--- Start PASSAGE PROVIDED ---
A Legacy of Care Turned Towards Ourselves

Our Co-Executive Director, Erin Stephens, talks about the new structural changes The Beautiful Project has undergone in this last year as we have been working towards creating our own culture of a non-profit workplace that is embedded in care, more equitable, participatory, responsive, and leaderful to meet the challenges of our current times.


My first memory of The Beautiful Project is walking into a community center that was adorned with photographs Black girls, the people they loved, and the people who loved them.

But more than the images, what stands out in my memory is the feeling of fullness in my heart. The exhibition was crowded with the girls and their loving community and there was so much love and joy that it was tangible. I immediately knew I wanted to be a part creating and holding spaces that celebrated our youth; I wanted to be a part of Beautiful. 

Now almost 13 years later, I have tread the path from an adoring fan to co-leading this institution. I’ve experienced time and time again the incredible impact of the ways we teach Black youth and Black women to love themselves unapologetically and unconditionally through collective art and care. And yet it holds true that you can be a powerful facilitator of love and healing for others, and not turn that back on yourself. Black women have demonstrated time and time again a deep capacity for giving their time, resources, energy, and lives to the communities they care about. This generosity has fueled social rights movements and enabled the survival of families and communities; it has also led to a lot of burnout and wounds that have sometimes taken lifetimes and generations to heal.

This year, we were presented with the opportunity to learn to love ourselves more as facilitators of care and creation for others. Turning this legacy of care to ourselves meant examining the patterns we had established that prevented us from engaging in deep creative and collective work with freedom and trust. It required us to reimagine what work looked like at Beautiful and to create an organizational structure that empowered open communication and generated trust, hope, and joy. The first way we did this was to shift to a co-executive directorship in January 2022, in order to share and distribute the weight of the role, to expand capacity, and to hold ourselves accountable to being well in our work. However as the year continued, we discovered that there truly was a need to facilitate collective power and wellness across the organization.
--- End PASSAGE PROVIDED ---
--- Start EXERCISE DATA ---
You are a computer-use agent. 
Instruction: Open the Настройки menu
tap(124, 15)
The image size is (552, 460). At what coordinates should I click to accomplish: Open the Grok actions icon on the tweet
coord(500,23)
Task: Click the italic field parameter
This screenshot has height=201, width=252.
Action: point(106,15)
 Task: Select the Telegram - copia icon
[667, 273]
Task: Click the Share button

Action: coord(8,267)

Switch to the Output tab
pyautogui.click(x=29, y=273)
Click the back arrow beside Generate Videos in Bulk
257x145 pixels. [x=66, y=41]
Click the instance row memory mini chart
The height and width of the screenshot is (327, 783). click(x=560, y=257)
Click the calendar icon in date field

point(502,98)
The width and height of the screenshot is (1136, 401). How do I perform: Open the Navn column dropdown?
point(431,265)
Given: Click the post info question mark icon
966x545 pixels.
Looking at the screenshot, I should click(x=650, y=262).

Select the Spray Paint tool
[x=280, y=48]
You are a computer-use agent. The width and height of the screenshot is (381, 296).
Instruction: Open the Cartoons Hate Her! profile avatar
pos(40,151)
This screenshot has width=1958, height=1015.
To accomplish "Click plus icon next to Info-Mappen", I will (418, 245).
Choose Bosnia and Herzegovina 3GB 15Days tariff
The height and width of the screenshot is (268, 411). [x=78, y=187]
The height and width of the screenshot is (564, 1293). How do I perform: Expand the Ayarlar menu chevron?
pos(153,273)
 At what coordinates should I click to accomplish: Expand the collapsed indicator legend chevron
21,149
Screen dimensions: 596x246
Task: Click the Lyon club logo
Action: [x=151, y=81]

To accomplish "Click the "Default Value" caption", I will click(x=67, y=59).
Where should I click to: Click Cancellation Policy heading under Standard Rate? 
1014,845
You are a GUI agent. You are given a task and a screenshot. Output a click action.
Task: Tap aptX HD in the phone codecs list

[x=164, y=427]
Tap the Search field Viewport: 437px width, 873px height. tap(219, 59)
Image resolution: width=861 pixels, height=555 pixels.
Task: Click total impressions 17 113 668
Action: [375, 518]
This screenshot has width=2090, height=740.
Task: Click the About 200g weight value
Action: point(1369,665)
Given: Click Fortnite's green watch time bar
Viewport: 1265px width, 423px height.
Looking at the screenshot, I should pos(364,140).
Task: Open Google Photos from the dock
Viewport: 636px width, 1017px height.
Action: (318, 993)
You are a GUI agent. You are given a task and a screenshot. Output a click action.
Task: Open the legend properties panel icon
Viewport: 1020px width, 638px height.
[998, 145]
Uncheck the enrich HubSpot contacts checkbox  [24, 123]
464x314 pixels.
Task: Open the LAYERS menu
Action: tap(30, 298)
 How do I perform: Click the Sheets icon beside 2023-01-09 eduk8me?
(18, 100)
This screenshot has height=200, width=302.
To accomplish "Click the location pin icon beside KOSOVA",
--- End EXERCISE DATA ---
DIRECTION 1 » According to the piece about The Beautiful Project, when did the organization shift to a co-executive directorship?
DIRECTION 2 » Reproduce only the stretch of the records from their first line through the line containing "The height and width of the screenshot is (268, 411).", including both ends.

FULL RESPONSE 1 » In January 2022.

FULL RESPONSE 2 »
You are a computer-use agent. 
Instruction: Open the Настройки menu
tap(124, 15)
The image size is (552, 460). At what coordinates should I click to accomplish: Open the Grok actions icon on the tweet
coord(500,23)
Task: Click the italic field parameter
This screenshot has height=201, width=252.
Action: point(106,15)
 Task: Select the Telegram - copia icon
[667, 273]
Task: Click the Share button

Action: coord(8,267)

Switch to the Output tab
pyautogui.click(x=29, y=273)
Click the back arrow beside Generate Videos in Bulk
257x145 pixels. [x=66, y=41]
Click the instance row memory mini chart
The height and width of the screenshot is (327, 783). click(x=560, y=257)
Click the calendar icon in date field

point(502,98)
The width and height of the screenshot is (1136, 401). How do I perform: Open the Navn column dropdown?
point(431,265)
Given: Click the post info question mark icon
966x545 pixels.
Looking at the screenshot, I should click(x=650, y=262).

Select the Spray Paint tool
[x=280, y=48]
You are a computer-use agent. The width and height of the screenshot is (381, 296).
Instruction: Open the Cartoons Hate Her! profile avatar
pos(40,151)
This screenshot has width=1958, height=1015.
To accomplish "Click plus icon next to Info-Mappen", I will (418, 245).
Choose Bosnia and Herzegovina 3GB 15Days tariff
The height and width of the screenshot is (268, 411). [x=78, y=187]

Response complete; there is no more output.